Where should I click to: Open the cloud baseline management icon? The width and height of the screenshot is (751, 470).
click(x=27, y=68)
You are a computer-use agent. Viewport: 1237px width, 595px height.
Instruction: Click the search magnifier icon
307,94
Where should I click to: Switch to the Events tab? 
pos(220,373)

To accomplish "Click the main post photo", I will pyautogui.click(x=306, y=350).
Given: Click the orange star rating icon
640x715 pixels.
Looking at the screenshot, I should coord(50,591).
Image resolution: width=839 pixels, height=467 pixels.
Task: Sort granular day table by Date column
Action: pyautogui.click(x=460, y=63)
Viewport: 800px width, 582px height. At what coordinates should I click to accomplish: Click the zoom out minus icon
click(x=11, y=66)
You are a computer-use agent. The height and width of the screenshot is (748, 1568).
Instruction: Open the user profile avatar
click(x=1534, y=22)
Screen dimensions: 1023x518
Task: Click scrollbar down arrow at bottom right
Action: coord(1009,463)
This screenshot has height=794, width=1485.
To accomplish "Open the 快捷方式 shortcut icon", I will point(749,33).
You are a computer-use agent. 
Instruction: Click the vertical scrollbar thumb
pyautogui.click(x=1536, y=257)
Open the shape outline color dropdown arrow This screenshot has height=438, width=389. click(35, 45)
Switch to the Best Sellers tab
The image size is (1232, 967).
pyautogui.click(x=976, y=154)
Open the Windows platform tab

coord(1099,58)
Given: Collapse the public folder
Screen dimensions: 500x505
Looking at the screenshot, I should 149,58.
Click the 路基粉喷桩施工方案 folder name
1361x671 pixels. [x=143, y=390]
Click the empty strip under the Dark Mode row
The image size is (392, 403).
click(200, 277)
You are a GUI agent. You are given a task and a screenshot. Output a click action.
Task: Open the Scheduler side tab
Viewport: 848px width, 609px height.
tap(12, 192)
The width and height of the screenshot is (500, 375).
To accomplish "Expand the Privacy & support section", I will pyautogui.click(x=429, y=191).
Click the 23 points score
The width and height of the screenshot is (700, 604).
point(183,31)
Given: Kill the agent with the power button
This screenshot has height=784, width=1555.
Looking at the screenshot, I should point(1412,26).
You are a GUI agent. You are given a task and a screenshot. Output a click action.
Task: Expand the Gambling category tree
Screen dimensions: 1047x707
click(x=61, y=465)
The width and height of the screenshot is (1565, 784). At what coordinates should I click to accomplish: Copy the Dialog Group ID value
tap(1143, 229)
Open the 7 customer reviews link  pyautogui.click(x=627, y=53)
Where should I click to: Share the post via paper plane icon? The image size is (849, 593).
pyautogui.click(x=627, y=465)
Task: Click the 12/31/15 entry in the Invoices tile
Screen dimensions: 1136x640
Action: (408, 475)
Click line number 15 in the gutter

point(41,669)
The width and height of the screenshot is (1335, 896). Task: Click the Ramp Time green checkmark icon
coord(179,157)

◆ ◆ ◆

● CHALLENGE
Set down the listing above line for line, with no changes.

● SOLUTION TO THIS TASK
Where should I click to: Open the cloud baseline management icon? The width and height of the screenshot is (751, 470).
click(x=27, y=68)
You are a computer-use agent. Viewport: 1237px width, 595px height.
Instruction: Click the search magnifier icon
307,94
Where should I click to: Switch to the Events tab? 
pos(220,373)

To accomplish "Click the main post photo", I will pyautogui.click(x=306, y=350).
Given: Click the orange star rating icon
640x715 pixels.
Looking at the screenshot, I should coord(50,591).
Image resolution: width=839 pixels, height=467 pixels.
Task: Sort granular day table by Date column
Action: pyautogui.click(x=460, y=63)
Viewport: 800px width, 582px height. At what coordinates should I click to accomplish: Click the zoom out minus icon
click(x=11, y=66)
You are a computer-use agent. The height and width of the screenshot is (748, 1568).
Instruction: Open the user profile avatar
click(x=1534, y=22)
Screen dimensions: 1023x518
Task: Click scrollbar down arrow at bottom right
Action: coord(1009,463)
This screenshot has height=794, width=1485.
To accomplish "Open the 快捷方式 shortcut icon", I will point(749,33).
You are a computer-use agent. 
Instruction: Click the vertical scrollbar thumb
pyautogui.click(x=1536, y=257)
Open the shape outline color dropdown arrow This screenshot has height=438, width=389. click(35, 45)
Switch to the Best Sellers tab
The image size is (1232, 967).
pyautogui.click(x=976, y=154)
Open the Windows platform tab

coord(1099,58)
Given: Collapse the public folder
Screen dimensions: 500x505
Looking at the screenshot, I should 149,58.
Click the 路基粉喷桩施工方案 folder name
1361x671 pixels. [x=143, y=390]
Click the empty strip under the Dark Mode row
The image size is (392, 403).
click(200, 277)
You are a GUI agent. You are given a task and a screenshot. Output a click action.
Task: Open the Scheduler side tab
Viewport: 848px width, 609px height.
tap(12, 192)
The width and height of the screenshot is (500, 375).
To accomplish "Expand the Privacy & support section", I will pyautogui.click(x=429, y=191).
Click the 23 points score
The width and height of the screenshot is (700, 604).
point(183,31)
Given: Kill the agent with the power button
This screenshot has height=784, width=1555.
Looking at the screenshot, I should point(1412,26).
You are a GUI agent. You are given a task and a screenshot. Output a click action.
Task: Expand the Gambling category tree
Screen dimensions: 1047x707
click(x=61, y=465)
The width and height of the screenshot is (1565, 784). At what coordinates should I click to accomplish: Copy the Dialog Group ID value
tap(1143, 229)
Open the 7 customer reviews link  pyautogui.click(x=627, y=53)
Where should I click to: Share the post via paper plane icon? The image size is (849, 593).
pyautogui.click(x=627, y=465)
Task: Click the 12/31/15 entry in the Invoices tile
Screen dimensions: 1136x640
Action: (408, 475)
Click line number 15 in the gutter

point(41,669)
The width and height of the screenshot is (1335, 896). Task: Click the Ramp Time green checkmark icon
coord(179,157)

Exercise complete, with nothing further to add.